Camaro traducir español
318 traducción paralela
Bak, 70 model Camaro.
Hay un Camaro del 70.
İki tane Cobram bir de Camarom var.
Un par de Cobras, un Camaro.
6500 motor Camaro'ya karşı 4900 motor Camaro.
Un Camaro de 396 pulgadas cúbicas contra un Camaro de 302 pulgadas cúbicas.
plakası aranıyor.Yeşil bir Camaro ile ilerliyor.
Es de un Camaro verde, robado el 7 de Julio.
Gri 83 model Camaro.
Es un gris'83 Camaro.
Flamingo Towers'da bu sabahki Castranova çatışmasında kullanılan şüpheli gri Camaro... Desiree Moteli'nin otoparkında görülmüş.
El Camaro gris sospechoso dispara Castranova en las Torres Flamingo esta mañana se vio en el estacionamiento del Hotel Desiree
Sanırım Camaro'yu alacağım.
Creo que me iré... en el Camaro.
Eğer Camaro'mu çalıştırabiliyor olsaydım.
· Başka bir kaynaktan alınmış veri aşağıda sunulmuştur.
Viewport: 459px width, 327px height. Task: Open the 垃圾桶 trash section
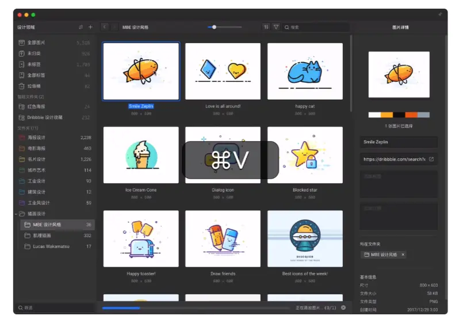click(55, 86)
Si solo mi Camaro corriera.
Camaro'mu bir çalıştırabilsem... Onları yollarda uçururdum.
Si mi camaro corriera haria polvo a esos locos fuera de la calle...
Camaro.
El Camaro.
Camaro'ma ne yapıyorsun?
¿ Que le haces a mi Camaro?
'77 model, turuncu Camaro.
Un camaro anaranjado del 77.
Kırmızı bir Camaro'su var, değil mi?
¿ Tiene un Camaro rojo, verdad?
Çok kişinin Camaro'su var.
Mucha gente tiene Camaros.
Arabalar, evet, ama üstü açılabilir Camaro'ya şuanda pek talep görülmüyor.
Coches, sí, pero mi interés en un descapotable Camaro, por casualidad, es bajo.
Ben sadece arabanın çok talep görülmediğini söyledim.
He dicho que el descapotable Camaro tiene poco interés.
Camaro'mu geri alacağım ve seni nereye gitmek istiyorsan oraya götüreceğim.
Voy a volver a comprar mi Camaro y te voy a llevar a donde quieras.
Grant için çalışıyorum. Camaro kullanıyorum.
Trabajo para Grant y tengo un Camaro.
Bir Camero'nun arka koltuğunda, kızla birlikteyken, tutuklamıştın beni.
Me sorprendiste en el asiento trasero de un Camaro con una muchacha.
Sam-Paul-Queen, dört, sekiz beş. 1987 model Camaro.
Sam-Paul-Queen, 4-8-5 pertenece a un camaro azul metalico de 1987
Şansımı arttırır mı bilmem ama 94 model bir Camarom var.
Solo por si hace alguna diferencia tengo un Camaro del 94.
Bir keresinde eski sevgilimle sokakta yürüyorduk... Camaro marka bir arabanın yanında duran kabadayı kılıklı dört adam gördük.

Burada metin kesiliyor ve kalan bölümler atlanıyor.